# Try it
Every single entry below should be reproduced verbatim.

----- Records supplied -----

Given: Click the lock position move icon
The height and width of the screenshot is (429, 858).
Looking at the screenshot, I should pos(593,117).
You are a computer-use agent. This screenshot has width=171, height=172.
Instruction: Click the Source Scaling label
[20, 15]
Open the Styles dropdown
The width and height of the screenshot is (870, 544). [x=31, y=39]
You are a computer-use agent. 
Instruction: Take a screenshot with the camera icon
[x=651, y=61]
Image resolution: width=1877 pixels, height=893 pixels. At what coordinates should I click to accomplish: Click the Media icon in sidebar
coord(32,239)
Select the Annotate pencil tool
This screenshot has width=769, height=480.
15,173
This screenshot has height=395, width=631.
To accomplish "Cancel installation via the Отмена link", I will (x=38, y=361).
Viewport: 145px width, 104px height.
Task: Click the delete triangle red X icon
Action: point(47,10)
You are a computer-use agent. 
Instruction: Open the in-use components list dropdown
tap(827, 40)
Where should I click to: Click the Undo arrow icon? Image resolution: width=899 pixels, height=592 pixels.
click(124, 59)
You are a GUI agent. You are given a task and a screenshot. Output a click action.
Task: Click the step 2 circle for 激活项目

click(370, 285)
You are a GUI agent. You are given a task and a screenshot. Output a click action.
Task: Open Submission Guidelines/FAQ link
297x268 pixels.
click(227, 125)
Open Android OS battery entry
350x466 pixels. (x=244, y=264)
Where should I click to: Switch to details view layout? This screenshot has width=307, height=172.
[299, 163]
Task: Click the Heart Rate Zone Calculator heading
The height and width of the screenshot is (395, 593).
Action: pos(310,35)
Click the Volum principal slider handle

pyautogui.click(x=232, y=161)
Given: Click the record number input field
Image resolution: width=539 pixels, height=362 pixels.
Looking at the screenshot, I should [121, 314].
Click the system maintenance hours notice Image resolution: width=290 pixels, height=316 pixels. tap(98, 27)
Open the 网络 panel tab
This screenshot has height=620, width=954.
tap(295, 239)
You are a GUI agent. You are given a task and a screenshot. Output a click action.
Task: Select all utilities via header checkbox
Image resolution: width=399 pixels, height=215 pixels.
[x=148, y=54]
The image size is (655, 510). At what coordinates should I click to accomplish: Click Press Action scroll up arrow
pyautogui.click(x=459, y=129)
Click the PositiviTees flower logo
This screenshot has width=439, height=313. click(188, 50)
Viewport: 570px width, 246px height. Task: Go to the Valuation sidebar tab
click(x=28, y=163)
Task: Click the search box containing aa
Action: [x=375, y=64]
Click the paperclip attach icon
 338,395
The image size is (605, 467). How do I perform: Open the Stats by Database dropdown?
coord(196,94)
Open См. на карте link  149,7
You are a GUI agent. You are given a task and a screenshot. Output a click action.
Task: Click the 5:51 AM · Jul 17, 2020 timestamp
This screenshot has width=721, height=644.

-----

# Result
Given: Click the lock position move icon
The height and width of the screenshot is (429, 858).
Looking at the screenshot, I should pos(593,117).
You are a computer-use agent. This screenshot has width=171, height=172.
Instruction: Click the Source Scaling label
[20, 15]
Open the Styles dropdown
The width and height of the screenshot is (870, 544). [x=31, y=39]
You are a computer-use agent. 
Instruction: Take a screenshot with the camera icon
[x=651, y=61]
Image resolution: width=1877 pixels, height=893 pixels. At what coordinates should I click to accomplish: Click the Media icon in sidebar
coord(32,239)
Select the Annotate pencil tool
This screenshot has width=769, height=480.
15,173
This screenshot has height=395, width=631.
To accomplish "Cancel installation via the Отмена link", I will (x=38, y=361).
Viewport: 145px width, 104px height.
Task: Click the delete triangle red X icon
Action: point(47,10)
You are a computer-use agent. 
Instruction: Open the in-use components list dropdown
tap(827, 40)
Where should I click to: Click the Undo arrow icon? Image resolution: width=899 pixels, height=592 pixels.
click(124, 59)
You are a GUI agent. You are given a task and a screenshot. Output a click action.
Task: Click the step 2 circle for 激活项目

click(370, 285)
You are a GUI agent. You are given a task and a screenshot. Output a click action.
Task: Open Submission Guidelines/FAQ link
297x268 pixels.
click(227, 125)
Open Android OS battery entry
350x466 pixels. (x=244, y=264)
Where should I click to: Switch to details view layout? This screenshot has width=307, height=172.
[299, 163]
Task: Click the Heart Rate Zone Calculator heading
The height and width of the screenshot is (395, 593).
Action: pos(310,35)
Click the Volum principal slider handle

pyautogui.click(x=232, y=161)
Given: Click the record number input field
Image resolution: width=539 pixels, height=362 pixels.
Looking at the screenshot, I should [121, 314].
Click the system maintenance hours notice Image resolution: width=290 pixels, height=316 pixels. tap(98, 27)
Open the 网络 panel tab
This screenshot has height=620, width=954.
tap(295, 239)
You are a GUI agent. You are given a task and a screenshot. Output a click action.
Task: Select all utilities via header checkbox
Image resolution: width=399 pixels, height=215 pixels.
[x=148, y=54]
The image size is (655, 510). At what coordinates should I click to accomplish: Click Press Action scroll up arrow
pyautogui.click(x=459, y=129)
Click the PositiviTees flower logo
This screenshot has width=439, height=313. click(188, 50)
Viewport: 570px width, 246px height. Task: Go to the Valuation sidebar tab
click(x=28, y=163)
Task: Click the search box containing aa
Action: [x=375, y=64]
Click the paperclip attach icon
 338,395
The image size is (605, 467). How do I perform: Open the Stats by Database dropdown?
coord(196,94)
Open См. на карте link  149,7
You are a GUI agent. You are given a task and a screenshot. Output a click action.
Task: Click the 5:51 AM · Jul 17, 2020 timestamp
This screenshot has width=721, height=644.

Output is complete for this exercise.